● **WHAT THE EXERCISE ASKS**
In the entries below, find each line with the word "agent" and return it.

──────────

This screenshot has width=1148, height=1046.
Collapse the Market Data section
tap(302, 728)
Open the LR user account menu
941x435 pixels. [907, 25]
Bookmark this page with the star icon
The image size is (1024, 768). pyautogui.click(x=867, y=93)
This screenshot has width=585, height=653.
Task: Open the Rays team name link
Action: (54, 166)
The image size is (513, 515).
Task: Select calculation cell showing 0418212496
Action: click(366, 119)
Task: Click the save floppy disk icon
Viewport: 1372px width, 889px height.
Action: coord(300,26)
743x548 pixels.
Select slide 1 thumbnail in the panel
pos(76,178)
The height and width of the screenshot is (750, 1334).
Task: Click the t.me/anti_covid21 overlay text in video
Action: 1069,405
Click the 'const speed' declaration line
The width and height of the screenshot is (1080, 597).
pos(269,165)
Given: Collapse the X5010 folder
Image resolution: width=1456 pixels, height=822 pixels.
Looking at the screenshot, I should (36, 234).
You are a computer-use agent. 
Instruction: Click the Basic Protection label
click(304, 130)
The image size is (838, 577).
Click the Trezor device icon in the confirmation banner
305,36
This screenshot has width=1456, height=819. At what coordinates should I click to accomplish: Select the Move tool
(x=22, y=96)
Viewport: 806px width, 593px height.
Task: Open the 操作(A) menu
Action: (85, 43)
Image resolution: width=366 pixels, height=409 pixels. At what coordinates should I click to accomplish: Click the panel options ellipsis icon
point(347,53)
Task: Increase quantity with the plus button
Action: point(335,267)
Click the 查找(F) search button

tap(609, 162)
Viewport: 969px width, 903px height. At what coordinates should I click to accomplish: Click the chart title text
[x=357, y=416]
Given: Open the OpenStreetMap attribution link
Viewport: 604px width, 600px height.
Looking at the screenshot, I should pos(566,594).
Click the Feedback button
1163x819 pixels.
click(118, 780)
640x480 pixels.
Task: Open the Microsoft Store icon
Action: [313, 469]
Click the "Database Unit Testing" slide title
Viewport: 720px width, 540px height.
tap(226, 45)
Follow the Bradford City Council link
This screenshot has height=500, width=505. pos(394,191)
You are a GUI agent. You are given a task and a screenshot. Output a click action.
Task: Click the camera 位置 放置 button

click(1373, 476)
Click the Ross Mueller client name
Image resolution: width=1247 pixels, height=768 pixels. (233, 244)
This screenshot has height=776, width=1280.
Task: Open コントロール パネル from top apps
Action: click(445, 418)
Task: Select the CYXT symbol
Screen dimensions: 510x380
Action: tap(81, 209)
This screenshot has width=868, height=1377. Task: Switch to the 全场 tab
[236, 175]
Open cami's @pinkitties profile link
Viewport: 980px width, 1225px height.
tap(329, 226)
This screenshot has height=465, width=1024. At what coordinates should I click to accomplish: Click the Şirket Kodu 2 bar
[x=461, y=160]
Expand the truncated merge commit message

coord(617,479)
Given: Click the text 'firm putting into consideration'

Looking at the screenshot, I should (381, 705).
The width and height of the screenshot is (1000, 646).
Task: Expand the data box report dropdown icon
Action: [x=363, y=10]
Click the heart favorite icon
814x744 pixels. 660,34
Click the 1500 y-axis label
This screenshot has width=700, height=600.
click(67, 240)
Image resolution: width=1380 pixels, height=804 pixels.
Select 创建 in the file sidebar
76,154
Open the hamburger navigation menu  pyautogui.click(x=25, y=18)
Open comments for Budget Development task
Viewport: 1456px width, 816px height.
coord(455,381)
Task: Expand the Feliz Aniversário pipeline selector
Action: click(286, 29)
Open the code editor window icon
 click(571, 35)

──────────

● **RESULT FOR THIS TASK**
You are a computer-use agent. 
You are a GUI agent. You are given a task and a screenshot. Output a click action.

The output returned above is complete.